15 December 2004
PM wants missile deal in writing
Wants no weapons in space spelled out
Canada's role in missile defence at stake
GRAHAM FRASER AND TONDA MACCHARLES
OTTAWA BUREAU,
The Star


http://www.thestar.com/NASApp/cs/ContentServer?...

OTTAWA—Prime Minister Paul Martin said he would ask for a written guarantee that the U.S. Ballistic Missile Defence system would not lead to weapons in space before agreeing to Canadian participation.

In a series of end-of-year television interviews, Martin — who had previously indicated indirectly that he supported Canadian participation in the system designed to provide a defensive shield to protect North America from missile attack — said repeatedly that Canada would not accept the weaponization of space, and would make that a condition for participation.

He set out a number of other conditions as well.

"It's going to depend on the voice we have there," he told CTV interviewers Craig Oliver and Lloyd Robertson. "We will do what is in our interest. We understand the Americans have the right to defend themselves, and they will choose that way. But from our point of view, we want to be able to protect our air space. We want to be part of the decision-making that happens there."

The U.S. missile defence system would use interceptors and land-, sea- air- and space-based sensors to meet threats of ballistic missile attack, which boosters of the program say are real, especially from nations like North Korea or Iran.

Opponents say the system, which is supposed to be partly running next year, is technically unworkable and risks destabilizing world security.

Martin said Canada is asking questions, including one about the nature of the decision-making system that will be put in place, and won't engage in the system until it has all the answers.

"We have not yet got satisfactory answers," Martin said. "If the question you're saying is `Do you want to get those answers?' the answer is yes. If you're saying to me `Will you commit?' I'll tell you we'll commit when it's in our interest to do so, and when I have the answers to those questions."

 

Robertson asked if it would work if Canada signed a rider saying it wouldn't go along with the weaponization of space.

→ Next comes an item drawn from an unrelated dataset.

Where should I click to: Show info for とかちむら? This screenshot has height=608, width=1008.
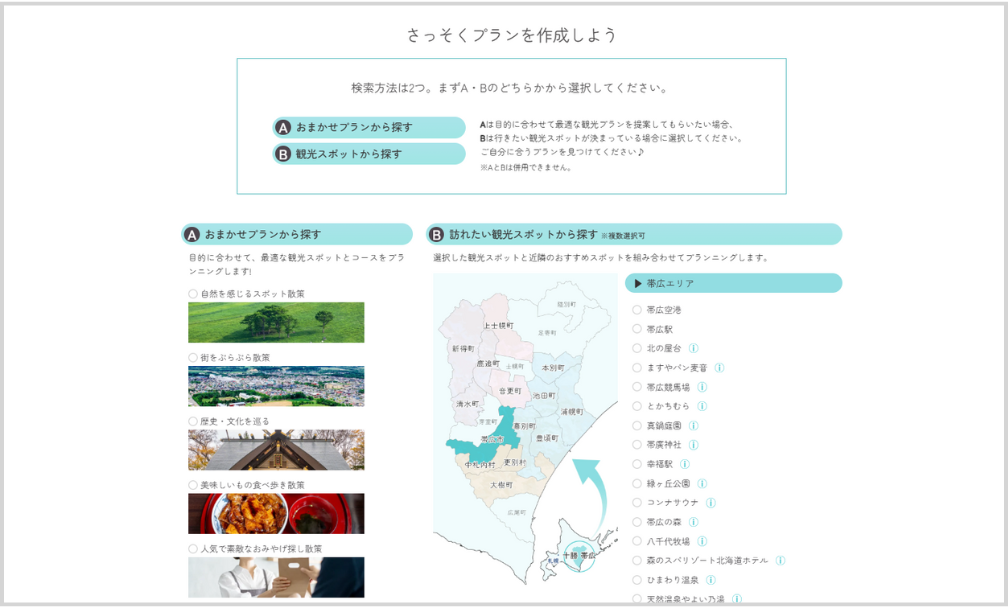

"That would certainly be a very important component," Martin replied. "We will not engage in the weaponization of space. So whatever we did in this, that kind of an agreement, that kind of understanding would have to be there."

In a major foreign policy speech yesterday, Conservative Party Leader Stephen Harper attacked Martin for his indecisiveness on the subject.

"Nowhere is the current government's division and ambivalence toward the United States more evident than in its chaotic internal debate over Canadian participation in continental ballistic missile defence," he told the Canadian Club of Ottawa.

Harper said he was waiting for the smallest display of leadership and political courage from the government on the issue.

"With his party divided between those who are open to continental missile defence, those who reject it out of hand, and those who, frankly, would sign on to anything to improve their sorry record on Canada-U.S. relations, Mr. Martin gives different answers to different people on different days on his position," Harper said.

Martin spoke favourably about Canadian participation in the program in April 2003, when he was running for the Liberal leadership.

"I certainly don't want to see Canada isolated from any moves the United States might take to protect the continent," he said. "I don't see why we would walk away from the opportunity to protect the northern half, and to have a say over what happens in our airspace."

However, in the year since he has been Prime Minister, Martin has delayed making a decision on the issue, though National Defence Minister Bill Graham has argued strenuously and publicly in favour of participation.

In Martin's television interviews, conducted Monday and screened yesterday, he stressed he'd make the decision when it is in Canada's interests to do so, that Canada was opposed to the weaponization of space, and if it joined the system, would withdraw from it if it moved from a land-and-sea based system to a space-based system.

"We will not engage in the weaponization of space. Period," he told CPAC's Peter Van Dusen.